The answers to this question strongly advocate for smooth tires or maybe tires with just a very shallow profile. What are mountain bike tires with deep profile good for, do they have their own important strong sides? Why are new bicycles sold with them at all if smooth tires are better nearly everywhere?
The question you linked to was specifically asked for roads. Smooth tires are indeed better on hard and smooth surfaces like roads. The shallow profile helps evacuate the water that can be between the tire and road.
By contrast, MTBs are designed to be used on loose surfaces (earth, mud, sand, stones, ...). The knobs are better in those environments for several reasons:
- on "surfaces" like stones/roots, you can only have limited contact points (the edges of the rocks/roots): the knobs can approach edges "perpendicularly" instead of "tangentially", and not rely on friction in the same way.
- they allow gripping on hard features that are under the loose surface (for example, a root under mud, a stone under sand) — that's also why they need a certain distance between them: if they are too close together, it's like if it were a continuous surface).
- on wet surfaces, friction coefficients are much lower, and smooth tires just slip...
Renaud's excellent answer can be elaborated upon regarding soft surfaces.
Since it is obvious that bicycle tire rubber is not hard enough to penetrate asphalt and the rider's weight is not a large enough force to do so anyways, tire tread will not appreciably dig into a paved road
. That's why a micro-tread pattern like seen in the following image is all you need. This tread will help engage with asphalt's existing surface roughness:
However, when riding off-road, the soil is often soft enough that tire rubber will dig in. This creates a paddlewheel effect, which gives extra traction. For reference, here is a tire made for muddy conditions with suitably exaggerated tread:
You can see how the pronounced tread will dig into the mud. As Renaud mentions, you transition from purely "tangential" friction to now having the perpendicular shear area of the soil/mud trapped between the knobs giving your input forces something to push against.
On slightly harder surfaces (eg. hardpacked dirt), the knobs increase the pressure placed on the surface (less area for the same force), so there is a higher chance they will dig in versus a slick tire.
Some other factors:
- Having tread can somewhat protect the tire against punctures on hard surfaces as the tire is raised off the ground when the knobs aren't fully submersed.
- Knobby tires are arguably part of the look of a mountain bike, and riders might not like the association between slick tires and roadies.
- The knobs visibly wear much faster than a smooth tread, so tire manufacturers can sell more tires :D
Why are new bicycles sold with them at all if smooth tires are better nearly everywhere?
- slick tyres are terrible on anything except hard, smooth surfaces like asphalt
- most hybrid/mtb/commuter bikes will at least sometimes be ridden on gravel/dirt/mud
New road bikes are indeed sold with slick tyres.

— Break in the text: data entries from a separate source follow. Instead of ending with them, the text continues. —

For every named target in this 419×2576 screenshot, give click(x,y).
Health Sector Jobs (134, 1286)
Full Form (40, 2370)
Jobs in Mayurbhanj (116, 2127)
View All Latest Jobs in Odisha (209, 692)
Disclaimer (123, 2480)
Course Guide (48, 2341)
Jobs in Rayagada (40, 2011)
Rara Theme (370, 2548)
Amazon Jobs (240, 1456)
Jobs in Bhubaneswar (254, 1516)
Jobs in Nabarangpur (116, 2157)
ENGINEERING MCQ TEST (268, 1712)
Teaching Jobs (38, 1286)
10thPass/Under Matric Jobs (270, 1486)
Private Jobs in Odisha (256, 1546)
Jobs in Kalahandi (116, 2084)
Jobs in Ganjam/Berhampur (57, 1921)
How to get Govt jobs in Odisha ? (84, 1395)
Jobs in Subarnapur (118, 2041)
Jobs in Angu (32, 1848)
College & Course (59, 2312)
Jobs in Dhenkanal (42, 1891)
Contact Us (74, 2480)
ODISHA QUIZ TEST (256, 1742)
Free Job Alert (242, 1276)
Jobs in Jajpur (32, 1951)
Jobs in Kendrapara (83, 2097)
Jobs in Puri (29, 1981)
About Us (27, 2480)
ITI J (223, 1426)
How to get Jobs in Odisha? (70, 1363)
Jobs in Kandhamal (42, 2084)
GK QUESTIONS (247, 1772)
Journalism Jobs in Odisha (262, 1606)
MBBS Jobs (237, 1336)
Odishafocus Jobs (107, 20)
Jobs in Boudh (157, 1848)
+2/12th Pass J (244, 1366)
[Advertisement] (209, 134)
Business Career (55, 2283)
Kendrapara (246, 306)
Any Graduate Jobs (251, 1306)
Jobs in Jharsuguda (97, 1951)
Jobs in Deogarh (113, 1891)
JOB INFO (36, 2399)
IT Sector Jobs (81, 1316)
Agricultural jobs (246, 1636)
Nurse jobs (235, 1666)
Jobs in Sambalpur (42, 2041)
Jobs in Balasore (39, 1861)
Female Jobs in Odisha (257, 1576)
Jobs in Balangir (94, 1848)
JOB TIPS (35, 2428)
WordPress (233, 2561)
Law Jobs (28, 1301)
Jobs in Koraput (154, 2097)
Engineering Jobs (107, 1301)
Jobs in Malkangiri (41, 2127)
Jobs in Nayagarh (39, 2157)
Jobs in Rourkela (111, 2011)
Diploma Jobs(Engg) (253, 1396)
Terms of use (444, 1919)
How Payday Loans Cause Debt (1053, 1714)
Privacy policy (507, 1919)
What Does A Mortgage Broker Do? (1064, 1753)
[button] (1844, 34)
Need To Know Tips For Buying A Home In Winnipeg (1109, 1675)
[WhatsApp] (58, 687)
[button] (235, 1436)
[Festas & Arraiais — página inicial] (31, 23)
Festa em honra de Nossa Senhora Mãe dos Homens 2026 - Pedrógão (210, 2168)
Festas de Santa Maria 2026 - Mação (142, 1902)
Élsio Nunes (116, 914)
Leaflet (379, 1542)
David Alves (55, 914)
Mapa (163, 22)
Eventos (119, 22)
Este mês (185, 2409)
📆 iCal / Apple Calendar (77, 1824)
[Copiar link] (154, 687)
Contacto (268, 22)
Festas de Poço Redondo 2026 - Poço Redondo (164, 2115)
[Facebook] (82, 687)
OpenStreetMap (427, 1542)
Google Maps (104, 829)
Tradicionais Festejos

I think a big reason for knobby tyres on hybrids and similar bikes is psychology.
People like to be prepared for everything (same reason why people buy 4WD cars, or huge cars in general, just to commute or buy groceries 99% of the time). Even if they basically never ride off-road or in snow.
I think many people don’t realize how little knobs help on fine gravel, which is probably the non-tarmac surface people are most likely to encounter (if they ever leave tarmac at all). Wide tyres with low pressure help much more on gravel than the presence of knobs.
People think they need knobs or treads, which is probably also the reason why manufacturers keep adding these negative treads which do absolutely nothing for grip (maybe they help to reduce weight?):
Edit: I should point out that for “real” off-road usage on rough gravel, tree roots, grass, mud or snow knobby tyres definitely help a lot. But I think most “off-road” tyres never see such terrain.